Work to complete –
1 – Write out a passage from the article on Japan's shopping streets word for word, beginning at the words "Tatsu was born" and stopping after "to central Tokyo.".
2 – Carry on the article about Japan's shopping streets, picking up right after its last sentence.

Text extract –
***

Explore

Shotengai: Exploring the Nostalgic Pulse of Japan’s Local Shopping Streets

Beyond the tourist hotspots, old shopping streets, train stations, and underground arcades have the power to transport you decades back in time.

By 7 min read

On my last trip to Japan, I queued with my friends Yoshie and Tatsu at Toridai, a decades-old food store in the Jujo Ginza shotengai (shopping street) in northern Tokyo. There’s always a line at Toridai. It’s a beloved neighborhood institution selling takeaway fare, including famously delicious and cheap chicken meatballs for just ¥10 a piece.

So, why did standing in line for 15 minutes at a timeworn suburban delicatessen that was part of this old-school shopping street become one of my holiday highlights?

From the kinetic crush at Tokyo’s Shibuya Crossing to the selfie stick chaos at Kyoto’s Kinkakuji Temple — I actually don’t mind the festive, frenzied energy of tourist crowds. I also love ticking off Japan’s impressive bucket list of iconic sights. Yet over six visits, I’ve discovered an equally captivating side to Japan in its everyday streetscapes. They’re starkly different to those in Australia (my home country).

That’s why when Yoshie and Tatsu, born-and-bred Tokyoites in their 60s, offered to show me around, I said, “Take me to your favorite local shotengai!”

The winding charms of Japan’s shopping streets

Tatsu was born in Jujo, a lively, working-class neighborhood in Tokyo’s Kita ward. Kita was a collection of rural villages and towns until the 1880s when it was connected by rail to central Tokyo.

Tatsu lived in Jujo for 31 years, just five minutes’ walk from Jujo Ginza. When he was a child, it was unpaved, unroofed and lined with wooden shops. The dirt road turned to mud in the rain.

My friends Tatsu and Yoshie.

We strolled past Taisho era buildings from the 1920s, bought tea in a quaint establishment from the 1950s and sipped drinks in a cafe with a somewhat dated 1980s vibe. All the while, I felt buoyed by the spring in Tatsu’s step and his obvious pride as he offered this peek into his past.

Naniwa Kuishinbo Yokocho in Osaka.

***

Material provided –
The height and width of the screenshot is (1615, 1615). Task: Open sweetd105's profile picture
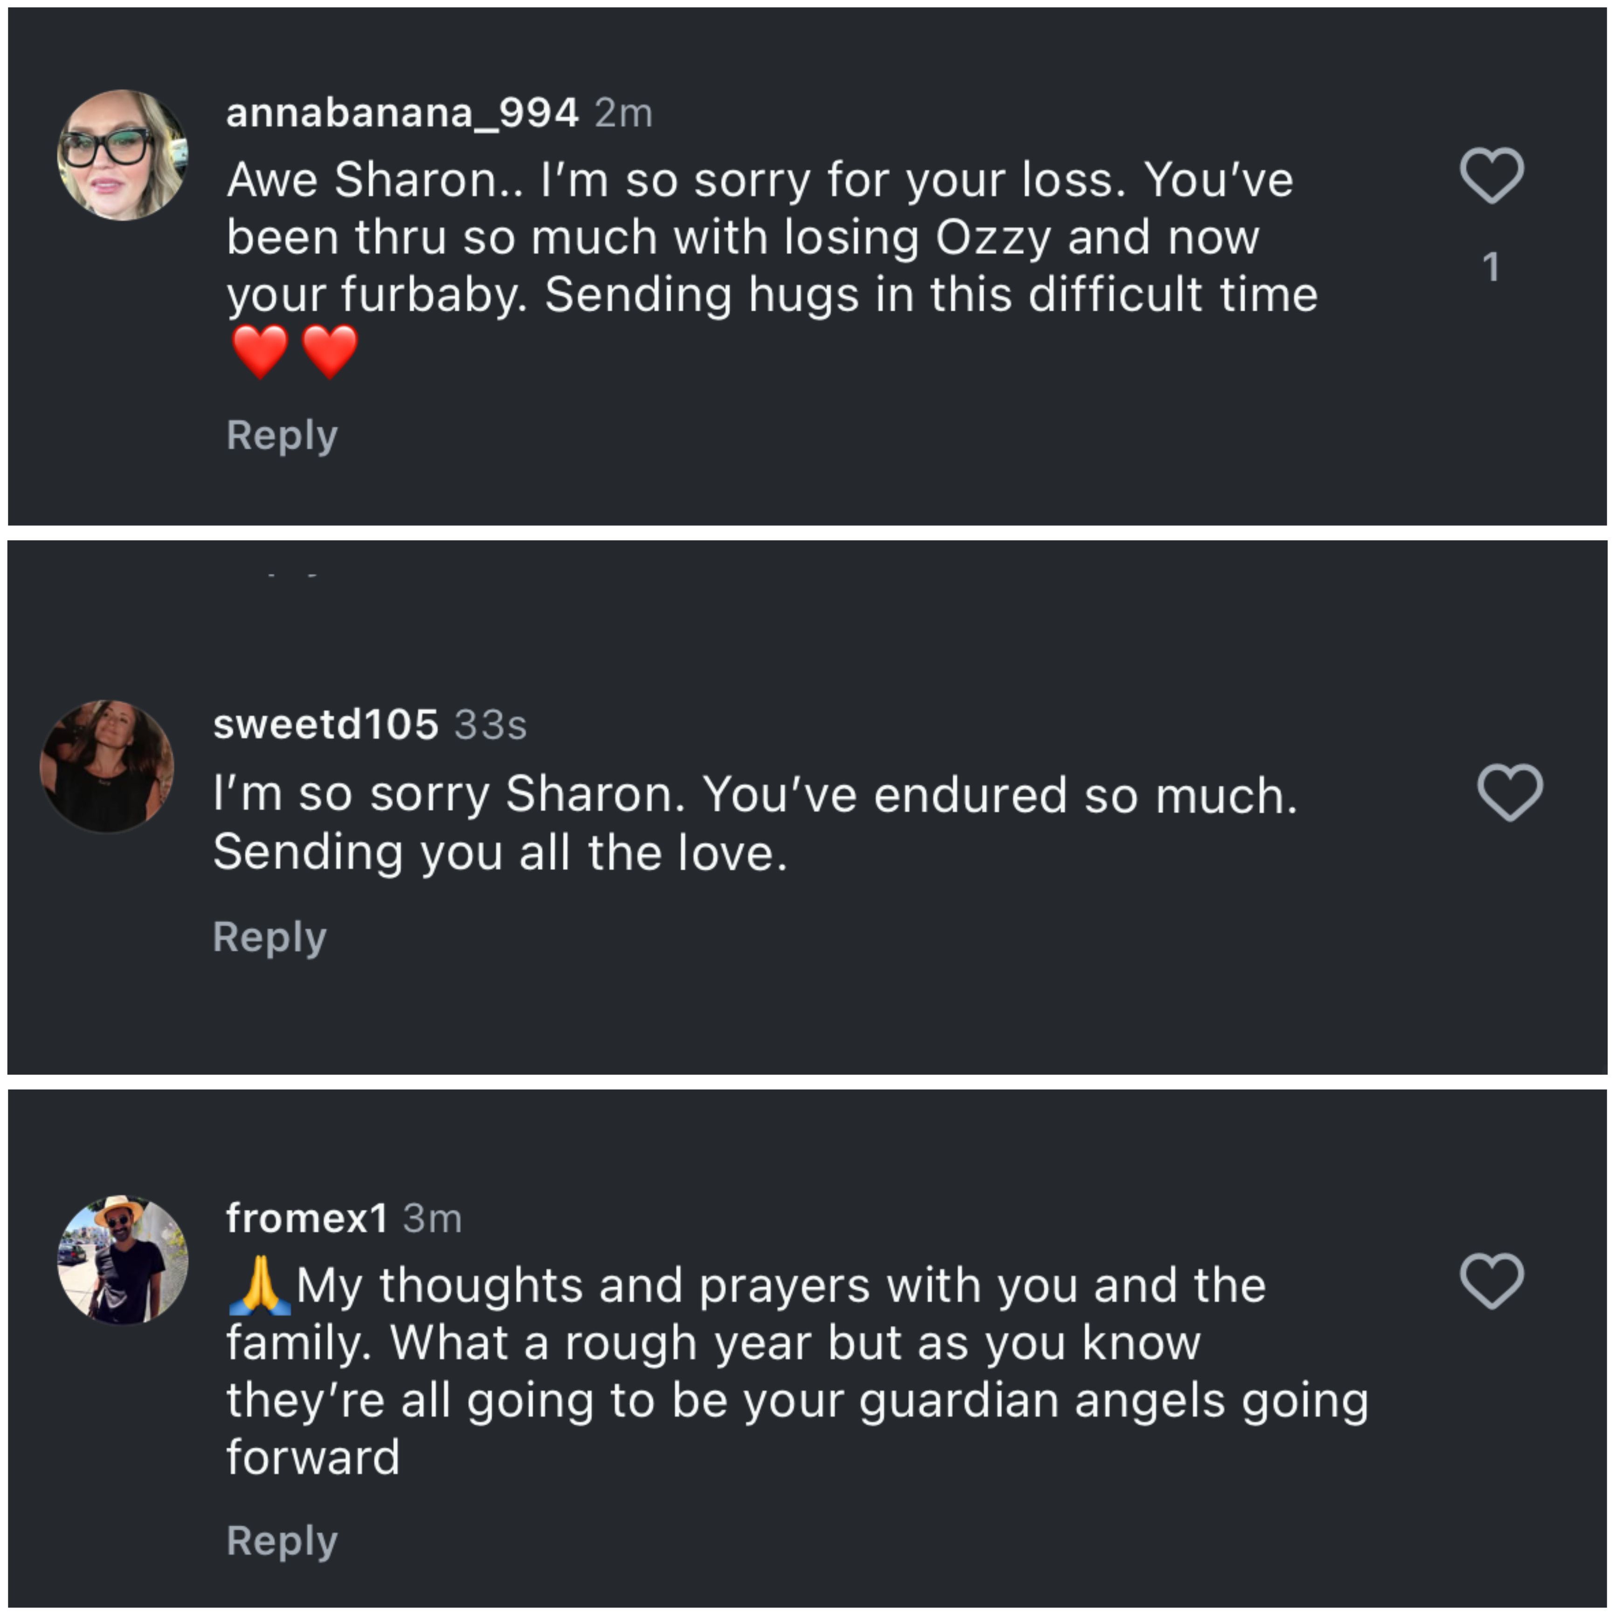pos(107,767)
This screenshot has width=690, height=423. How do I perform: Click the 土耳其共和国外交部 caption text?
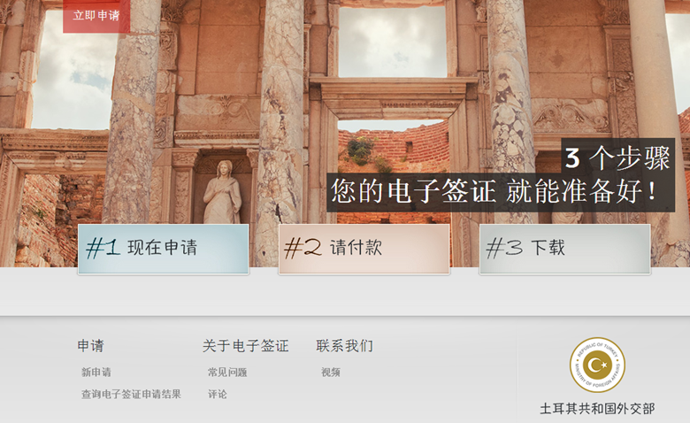point(597,409)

***

Answer set –
1 –
Tatsu was born in Jujo, a lively, working-class neighborhood in Tokyo’s Kita ward. Kita was a collection of rural villages and towns until the 1880s when it was connected by rail to central Tokyo.

2 –
There’s a lot of nostalgic longing in Japan for retro stylings of days gone by. You can travel back to the 1950s and 1960s, respectively, at the Shin Yokohama Ramen Museum and Osaka’s Naniwa Kuishinbo Yokocho, via food “theme parks” decorated as imitation Showa period towns. In this artifice of faux street signs and advertising posters, colors appear saturated and hyperreal.

In a similar way, when I explore old Japanese streets, I tend to view their faded facades through a halcyon haze.

A backstreet in Osaka lined with tiny postwar bars.

From the late 1800s, as their country Westernized and modernized, some Japanese saw their traditional public spaces as embarrassing — poor, dirty and old-fashioned.

Yoshie and Tatsu, however, are of an age where they can look back fondly at Japan’s post-World War II economic boom and cherry-pick golden moments and memories rather than the concurrent rise of drab, cramped, concrete housing and descent into exhaustingly hellish office culture.

The entrance to Asakusa’s Hisago shopping street.

I’ve met a few young Japanese who dismiss classic shotengai with yawns. But there are also 20-somethings running new enterprises in them, like contemporary craft or coffee shops. Old-world kissaten (cafes) steeped in doilies and wood paneling are currently cool again and teenagers flock to trendy Taiwanese-style bubble tea bars.

“Compared to the center of Tokyo, elderly people can enjoy the warm community of shotengai like Jujo Ginza, and young couples and students can enjoy the cheap prices,” Tatsu told me.

The food sold at shotengai is cheap and delicious.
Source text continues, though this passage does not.